Disruptive ideas like democracy, liberalism, nationalism and even socialism gained wide popularity. The revolutions were based on these ideas and all were brutally put down. Only Greece achieved independence. The ideas did not die. Rather they continued to fester and eventually exploded in WW I.

Louis Philippe – was King of the French from 1830 to 1848. He was the first elected King, by the Chamber of Deputies, and rejected the idea of Divine Rule. He lead a simple life and was initially popular, even called the Citizen King. His rule was widely considered later to be monarchial and conservative. The economy started to slide in 1847 and he abdicated his throne in 1848 before fleeing to England.

National Workshops–Designed by Louis Blanc and voted in by the National Assembly of France in 1848. The idea was to fund the workshops from the government owned railway, put people to work and put the workers in charge of the system. Eventually it failed. Workers were given menial jobs at low pay or paid to sit idle. Blanc was blamed and went into exile in London.

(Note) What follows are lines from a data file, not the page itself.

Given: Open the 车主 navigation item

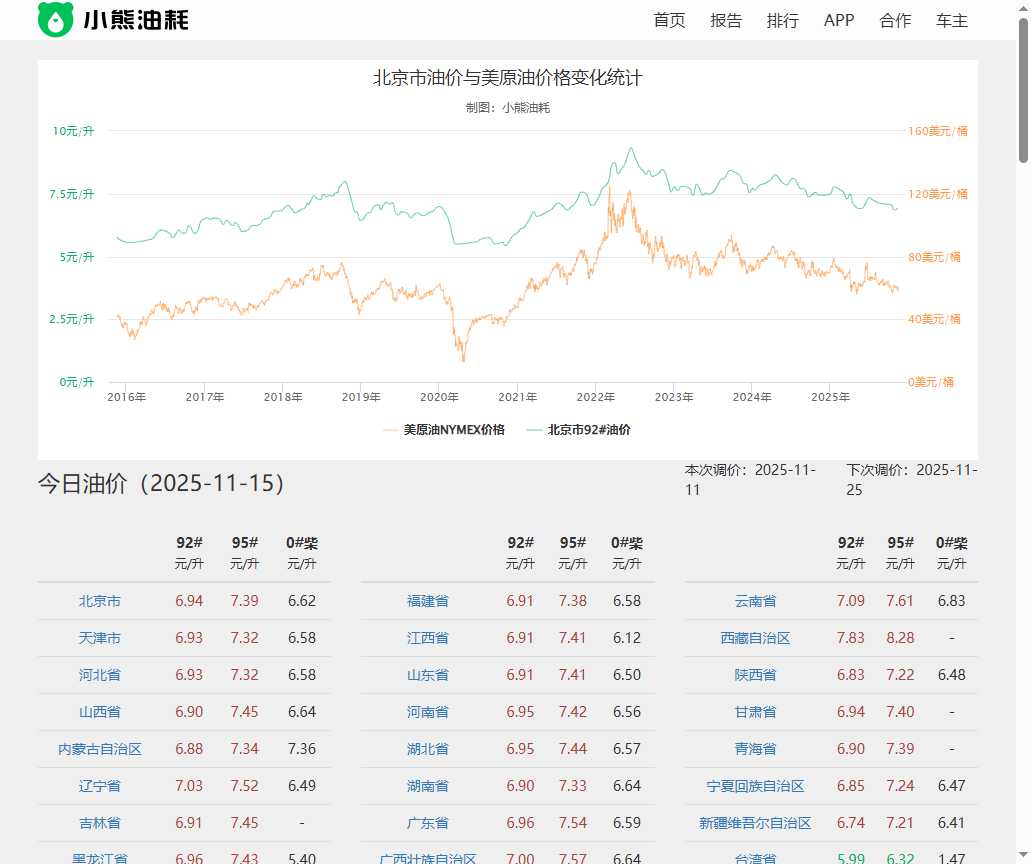Looking at the screenshot, I should tap(951, 20).
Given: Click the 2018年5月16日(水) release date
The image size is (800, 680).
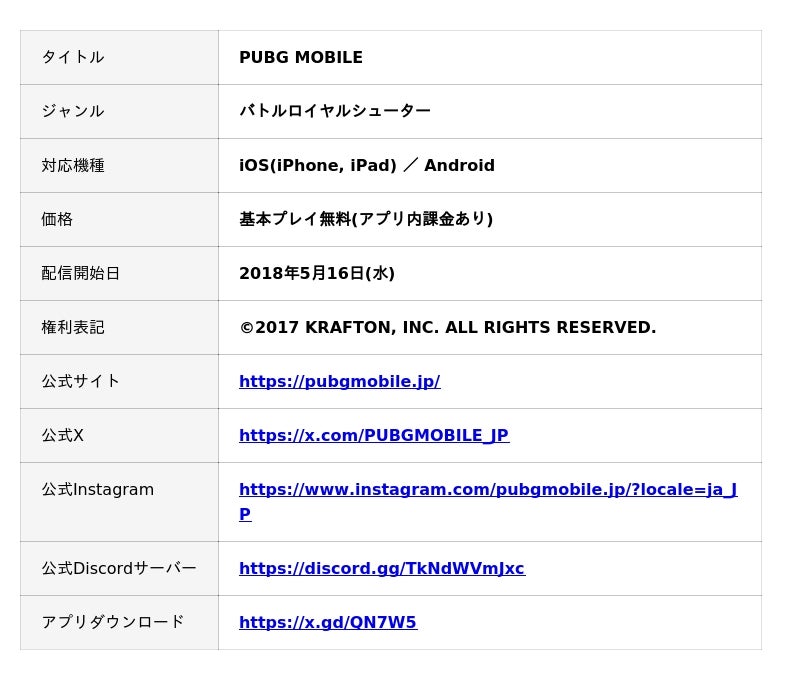Looking at the screenshot, I should point(316,273).
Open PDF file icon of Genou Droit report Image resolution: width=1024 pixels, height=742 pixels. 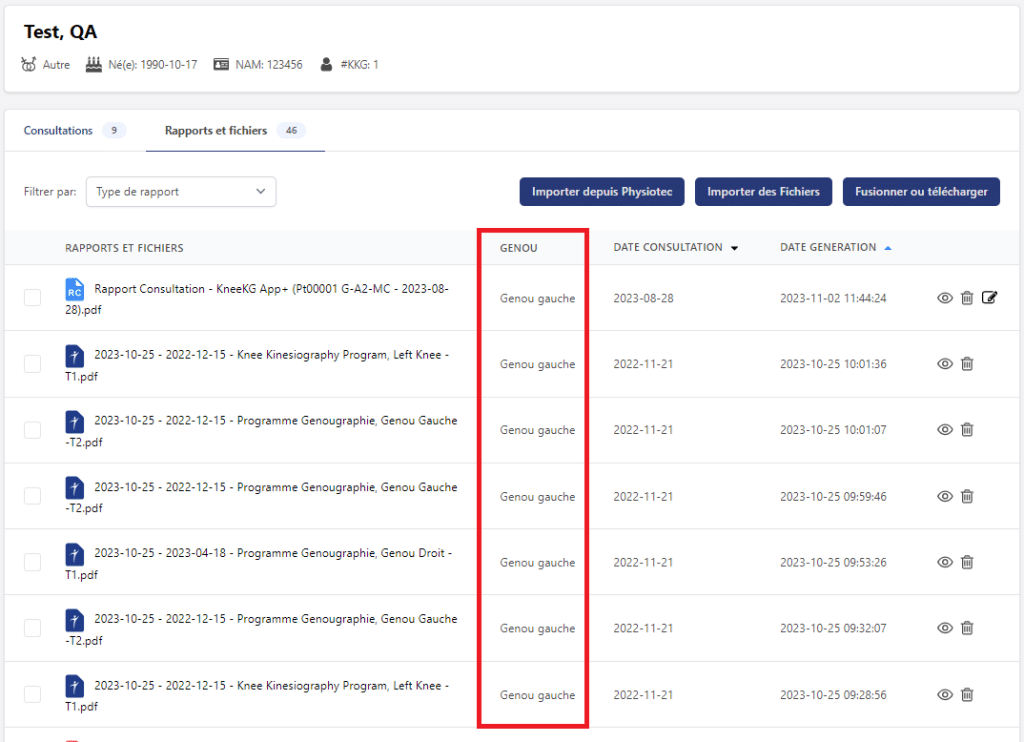[x=74, y=554]
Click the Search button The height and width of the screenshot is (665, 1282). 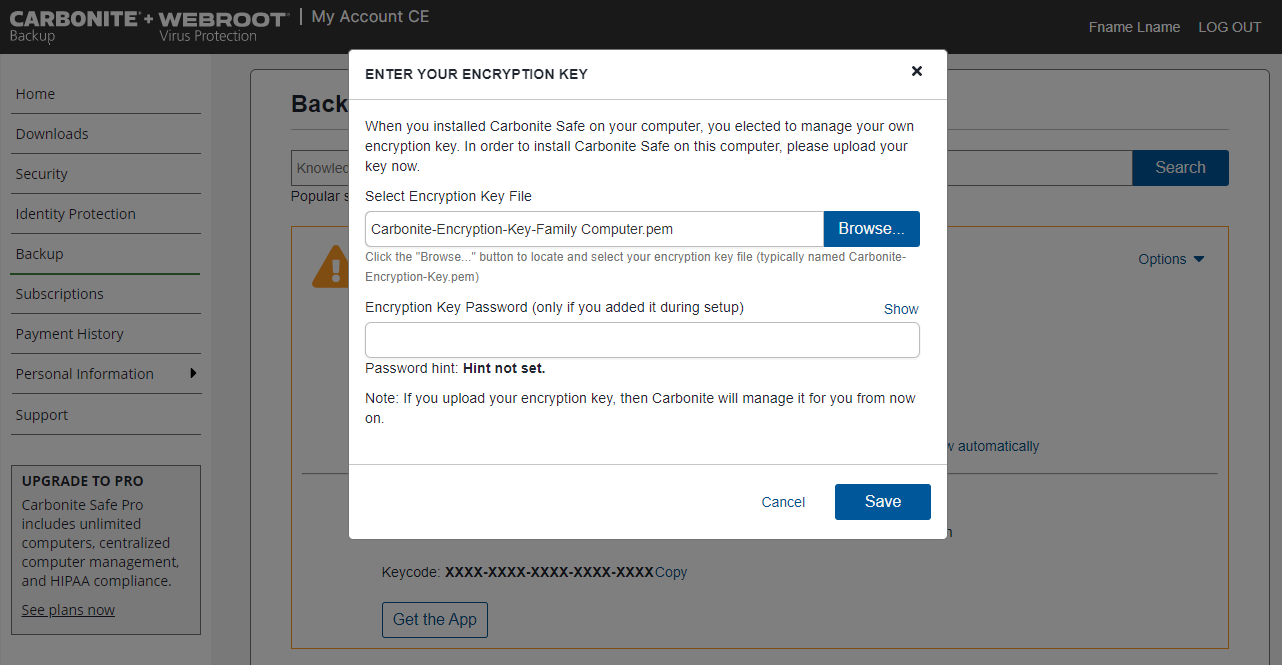click(1180, 168)
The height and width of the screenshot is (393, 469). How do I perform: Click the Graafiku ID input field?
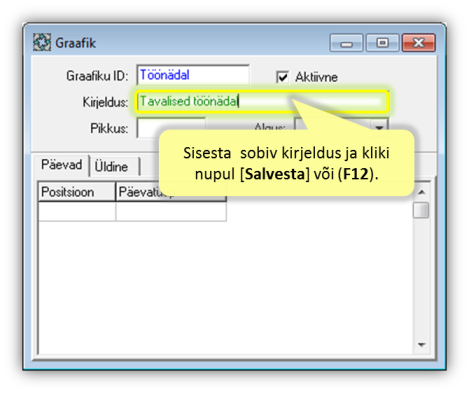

SecondRepublic – lasted just 3 years from 1848 to 1851 when Louis Napoleon III staged a coup and France became an empire. The second republic adopted the motto Liberty, Equality and Fraternity

Crimean War–starts with Napoleon III in 1852 when he declares France the sovereign authority of Holy Lands in the Ottoman Empire. Russia was the previous authority and was offended. Russia also wanted a Black Sea fleet; a southern port and access to the Mediterranean Sea. France, England and Italy joined forces against Russia. War spread to the Baltic and the Pacific. Modern railroads, artillery and ships employed. Trench warfare was first used here. Civilians were target of some attacks. Prelude to atrocities of WW I.

Eventually a peace treaty was signed in Paris where the Italian Couver was present and noticed. Florence Nightingale, The Charge of the Light Brigade, civilian deaths, property damage and modern weapons were all a legacy of the Crimean war.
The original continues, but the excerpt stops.